The Wall Street Journal declared that "part memoir, part devotional film essay and part reflection on the meaning of ethnicity in American life, The Godfather Effect defines how the Godfather movies, along with the 1969 Mario Puzo novel from which they were adapted, reflected the madness, glory and failure of the American dream. By exploring that dream in distinctly Italian-American terms, the movies succeeded in delivering nothing less than the Italianization of American culture. In other words, they were so cool that everyone wanted to seem a little Italian."

Newsday appreciated the personal dimension in Santopietro's book, noting, "In the end, it's the personal moments, such as Santopietro taking his aging dad to revisit the field where he played baseball as a child, that are most rewarding. The films make up the shell of The Godfather Effect, but it's the connections with family that give it a center as sweet as cannoli cream."

==That's Life!==

Over the years, Santopietro developed and produced a succession of cabaret shows which commemorate Frank Sinatra, Doris Day, and other legendary American performers. These shows travelled and sold out all over the United States, and received extensive press coverage including The New York Times.

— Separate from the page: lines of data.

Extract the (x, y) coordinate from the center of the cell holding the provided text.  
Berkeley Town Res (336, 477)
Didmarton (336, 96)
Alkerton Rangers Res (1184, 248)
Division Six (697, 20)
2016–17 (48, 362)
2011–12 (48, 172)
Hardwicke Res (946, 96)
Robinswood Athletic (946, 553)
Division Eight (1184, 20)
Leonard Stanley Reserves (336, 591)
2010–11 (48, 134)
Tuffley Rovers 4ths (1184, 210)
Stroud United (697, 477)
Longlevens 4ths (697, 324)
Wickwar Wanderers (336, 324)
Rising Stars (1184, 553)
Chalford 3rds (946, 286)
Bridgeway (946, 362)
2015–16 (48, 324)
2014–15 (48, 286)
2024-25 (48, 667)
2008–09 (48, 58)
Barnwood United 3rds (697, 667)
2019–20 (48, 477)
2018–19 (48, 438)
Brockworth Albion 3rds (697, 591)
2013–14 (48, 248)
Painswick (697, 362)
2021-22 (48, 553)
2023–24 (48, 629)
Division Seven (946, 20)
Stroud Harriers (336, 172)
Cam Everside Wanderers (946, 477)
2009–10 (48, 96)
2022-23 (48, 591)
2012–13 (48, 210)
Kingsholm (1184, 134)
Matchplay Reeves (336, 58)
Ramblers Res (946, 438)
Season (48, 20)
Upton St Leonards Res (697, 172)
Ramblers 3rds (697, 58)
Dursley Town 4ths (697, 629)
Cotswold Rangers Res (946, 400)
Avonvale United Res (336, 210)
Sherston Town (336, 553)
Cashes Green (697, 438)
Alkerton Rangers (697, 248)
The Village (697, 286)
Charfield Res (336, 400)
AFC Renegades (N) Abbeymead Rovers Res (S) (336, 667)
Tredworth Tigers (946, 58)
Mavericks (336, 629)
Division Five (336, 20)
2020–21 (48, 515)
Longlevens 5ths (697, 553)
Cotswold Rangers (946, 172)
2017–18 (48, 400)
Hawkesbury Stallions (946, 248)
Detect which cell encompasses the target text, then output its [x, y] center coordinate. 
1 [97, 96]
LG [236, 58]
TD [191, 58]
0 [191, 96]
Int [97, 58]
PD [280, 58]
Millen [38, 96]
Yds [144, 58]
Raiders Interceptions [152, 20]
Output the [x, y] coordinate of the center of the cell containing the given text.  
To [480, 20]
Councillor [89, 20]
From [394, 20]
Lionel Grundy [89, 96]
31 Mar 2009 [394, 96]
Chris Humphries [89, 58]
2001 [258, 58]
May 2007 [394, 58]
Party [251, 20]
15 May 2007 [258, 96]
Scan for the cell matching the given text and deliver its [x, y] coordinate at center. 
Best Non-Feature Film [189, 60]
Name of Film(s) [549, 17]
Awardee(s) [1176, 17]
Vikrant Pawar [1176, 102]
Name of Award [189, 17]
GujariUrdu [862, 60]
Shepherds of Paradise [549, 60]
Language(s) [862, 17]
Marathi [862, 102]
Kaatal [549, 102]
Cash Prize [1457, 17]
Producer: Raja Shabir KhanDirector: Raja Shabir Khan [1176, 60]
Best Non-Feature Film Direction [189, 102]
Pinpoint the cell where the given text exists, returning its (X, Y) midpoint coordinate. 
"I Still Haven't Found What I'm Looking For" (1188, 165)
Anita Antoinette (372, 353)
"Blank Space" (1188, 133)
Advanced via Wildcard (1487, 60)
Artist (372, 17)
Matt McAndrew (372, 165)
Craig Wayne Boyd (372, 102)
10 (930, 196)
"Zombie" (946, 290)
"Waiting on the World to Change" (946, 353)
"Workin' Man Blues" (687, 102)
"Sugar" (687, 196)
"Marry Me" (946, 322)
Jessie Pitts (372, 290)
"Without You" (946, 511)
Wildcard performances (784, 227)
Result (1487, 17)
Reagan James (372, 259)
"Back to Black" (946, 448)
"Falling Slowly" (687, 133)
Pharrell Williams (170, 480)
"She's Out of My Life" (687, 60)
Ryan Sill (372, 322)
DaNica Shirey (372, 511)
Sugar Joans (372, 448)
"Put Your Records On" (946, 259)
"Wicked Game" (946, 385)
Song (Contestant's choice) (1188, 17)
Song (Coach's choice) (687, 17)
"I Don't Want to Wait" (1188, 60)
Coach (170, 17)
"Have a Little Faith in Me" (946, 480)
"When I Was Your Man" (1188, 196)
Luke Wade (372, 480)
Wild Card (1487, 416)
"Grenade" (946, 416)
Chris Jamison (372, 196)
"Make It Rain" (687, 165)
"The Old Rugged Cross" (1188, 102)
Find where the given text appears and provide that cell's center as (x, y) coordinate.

The Best is Yet to Come was a tribute to the musical legacy of Frank Sinatra.

Sentimental Journey: A Tribute to Doris Day, written and staged by Santopietro, was a collaboration between Santopietro and composer Billy Stritch.

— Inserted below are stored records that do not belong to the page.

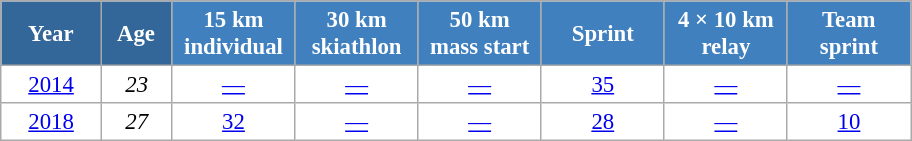
10 (848, 122)
2014 (52, 85)
32 (234, 122)
Year (52, 34)
Team sprint (848, 34)
23 (136, 85)
2018 (52, 122)
Age (136, 34)
30 km skiathlon (356, 34)
Sprint (602, 34)
15 km individual (234, 34)
35 (602, 85)
28 (602, 122)
4 × 10 km relay (726, 34)
27 (136, 122)
50 km mass start (480, 34)
Determine the (X, Y) coordinate at the center of the cell enclosing the given text.  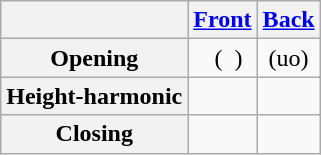
Closing (94, 134)
(uo) (288, 58)
Opening (94, 58)
Front (222, 20)
( ) (222, 58)
Back (288, 20)
Height-harmonic (94, 96)
Find where the given text appears and provide that cell's center as [x, y] coordinate. 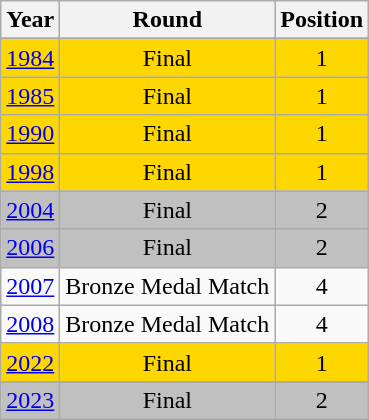
Position [322, 20]
2004 [30, 210]
2008 [30, 324]
2022 [30, 362]
Year [30, 20]
1998 [30, 172]
2007 [30, 286]
1984 [30, 58]
1990 [30, 134]
Round [168, 20]
2023 [30, 400]
1985 [30, 96]
2006 [30, 248]
Pinpoint the cell where the given text exists, returning its (X, Y) midpoint coordinate. 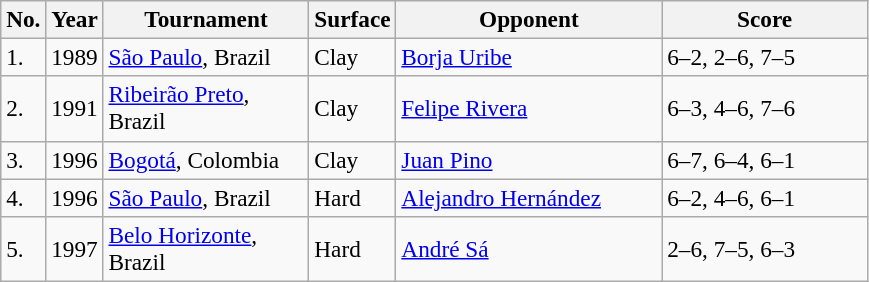
2–6, 7–5, 6–3 (765, 248)
1991 (74, 108)
Surface (352, 19)
6–2, 4–6, 6–1 (765, 197)
Belo Horizonte, Brazil (206, 248)
No. (24, 19)
3. (24, 160)
1. (24, 57)
Borja Uribe (529, 57)
6–7, 6–4, 6–1 (765, 160)
5. (24, 248)
Tournament (206, 19)
Score (765, 19)
Ribeirão Preto, Brazil (206, 108)
André Sá (529, 248)
6–2, 2–6, 7–5 (765, 57)
Juan Pino (529, 160)
1989 (74, 57)
Alejandro Hernández (529, 197)
Opponent (529, 19)
1997 (74, 248)
Year (74, 19)
2. (24, 108)
6–3, 4–6, 7–6 (765, 108)
Bogotá, Colombia (206, 160)
Felipe Rivera (529, 108)
4. (24, 197)
For the text-containing cell, return its midpoint in [x, y] coordinate format. 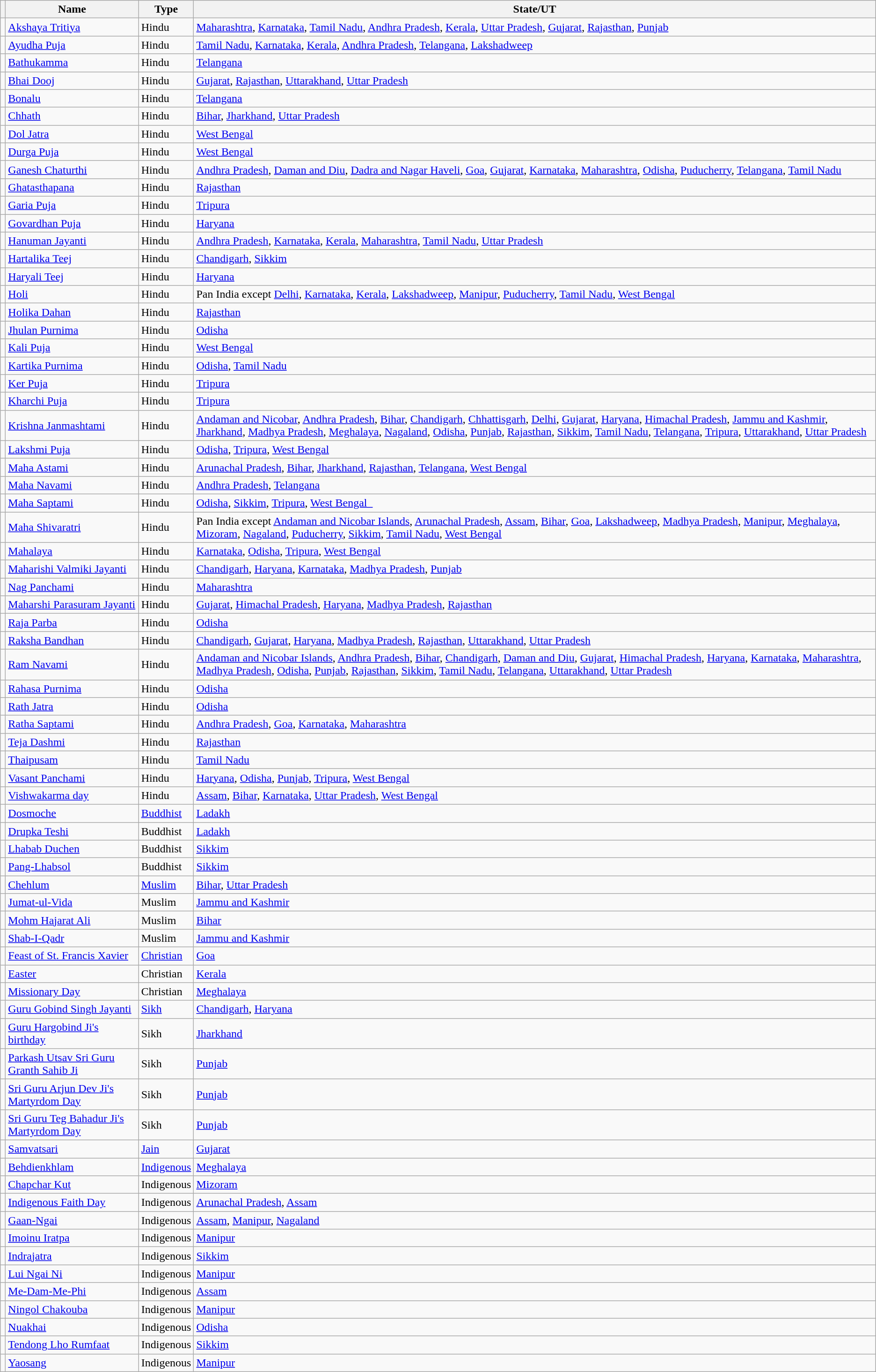
Odisha, Tripura, West Bengal [534, 449]
Chapchar Kut [72, 1184]
Vishwakarma day [72, 795]
Kali Puja [72, 348]
Jhulan Purnima [72, 330]
Dol Jatra [72, 134]
Teja Dashmi [72, 742]
Haryana, Odisha, Punjab, Tripura, West Bengal [534, 777]
Bhai Dooj [72, 80]
Maharashtra [534, 587]
Ganesh Chaturthi [72, 169]
Behdienkhlam [72, 1167]
Krishna Janmashtami [72, 425]
Gujarat, Rajasthan, Uttarakhand, Uttar Pradesh [534, 80]
Odisha, Tamil Nadu [534, 365]
Kerala [534, 973]
Guru Hargobind Ji's birthday [72, 1033]
Ram Navami [72, 664]
Ratha Saptami [72, 724]
Rath Jatra [72, 706]
Kharchi Puja [72, 401]
Chandigarh, Sikkim [534, 259]
Nag Panchami [72, 587]
Maha Shivaratri [72, 527]
Arunachal Pradesh, Bihar, Jharkhand, Rajasthan, Telangana, West Bengal [534, 467]
Maha Navami [72, 485]
Drupka Teshi [72, 831]
Mohm Hajarat Ali [72, 920]
Andhra Pradesh, Goa, Karnataka, Maharashtra [534, 724]
Sri Guru Arjun Dev Ji's Martyrdom Day [72, 1094]
Indrajatra [72, 1256]
Bihar, Uttar Pradesh [534, 884]
Ghatasthapana [72, 187]
Imoinu Iratpa [72, 1238]
Jumat-ul-Vida [72, 902]
Maha Saptami [72, 503]
Name [72, 9]
Lhabab Duchen [72, 849]
Govardhan Puja [72, 223]
Holika Dahan [72, 312]
Raksha Bandhan [72, 640]
Ker Puja [72, 383]
Assam, Manipur, Nagaland [534, 1220]
Parkash Utsav Sri Guru Granth Sahib Ji [72, 1063]
Tamil Nadu, Karnataka, Kerala, Andhra Pradesh, Telangana, Lakshadweep [534, 45]
Tendong Lho Rumfaat [72, 1344]
Nuakhai [72, 1327]
Bathukamma [72, 63]
Gaan-Ngai [72, 1220]
Missionary Day [72, 991]
Raja Parba [72, 622]
Holi [72, 294]
Chandigarh, Haryana [534, 1009]
Type [166, 9]
Jain [166, 1148]
Andhra Pradesh, Karnataka, Kerala, Maharashtra, Tamil Nadu, Uttar Pradesh [534, 241]
Mizoram [534, 1184]
Maha Astami [72, 467]
Assam [534, 1291]
Gujarat [534, 1148]
Maharishi Valmiki Jayanti [72, 569]
Feast of St. Francis Xavier [72, 956]
Pan India except Delhi, Karnataka, Kerala, Lakshadweep, Manipur, Puducherry, Tamil Nadu, West Bengal [534, 294]
Yaosang [72, 1362]
Ningol Chakouba [72, 1309]
Thaipusam [72, 759]
Garia Puja [72, 205]
Chehlum [72, 884]
Odisha, Sikkim, Tripura, West Bengal [534, 503]
Gujarat, Himachal Pradesh, Haryana, Madhya Pradesh, Rajasthan [534, 605]
Dosmoche [72, 813]
Maharashtra, Karnataka, Tamil Nadu, Andhra Pradesh, Kerala, Uttar Pradesh, Gujarat, Rajasthan, Punjab [534, 27]
Bihar [534, 920]
Jharkhand [534, 1033]
Lui Ngai Ni [72, 1273]
Chandigarh, Gujarat, Haryana, Madhya Pradesh, Rajasthan, Uttarakhand, Uttar Pradesh [534, 640]
Guru Gobind Singh Jayanti [72, 1009]
Hartalika Teej [72, 259]
Haryali Teej [72, 277]
Lakshmi Puja [72, 449]
Indigenous Faith Day [72, 1202]
Bihar, Jharkhand, Uttar Pradesh [534, 116]
Shab-I-Qadr [72, 938]
Maharshi Parasuram Jayanti [72, 605]
Tamil Nadu [534, 759]
Assam, Bihar, Karnataka, Uttar Pradesh, West Bengal [534, 795]
Hanuman Jayanti [72, 241]
Kartika Purnima [72, 365]
Karnataka, Odisha, Tripura, West Bengal [534, 551]
Pang-Lhabsol [72, 867]
Chandigarh, Haryana, Karnataka, Madhya Pradesh, Punjab [534, 569]
Vasant Panchami [72, 777]
Andhra Pradesh, Telangana [534, 485]
Chhath [72, 116]
Arunachal Pradesh, Assam [534, 1202]
Rahasa Purnima [72, 688]
Mahalaya [72, 551]
Sri Guru Teg Bahadur Ji's Martyrdom Day [72, 1124]
Me-Dam-Me-Phi [72, 1291]
Akshaya Tritiya [72, 27]
Andhra Pradesh, Daman and Diu, Dadra and Nagar Haveli, Goa, Gujarat, Karnataka, Maharashtra, Odisha, Puducherry, Telangana, Tamil Nadu [534, 169]
Durga Puja [72, 152]
Goa [534, 956]
Easter [72, 973]
State/UT [534, 9]
Ayudha Puja [72, 45]
Bonalu [72, 98]
Samvatsari [72, 1148]
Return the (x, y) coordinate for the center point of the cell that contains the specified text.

In his latest show, That's Life!, Santopietro and singer/pianist Tony DeSare saluted the Italian-American singers Tony Bennett, Dean Martin and Frank Sinatra.

That's Life! was hailed as "an informative, entertaining mix of Santopietro's anecdote-packed mini-bios of the famous singers segueing back-and-forth with DeSare's renditions of classic songs forever associated with the three pop bel canto masters."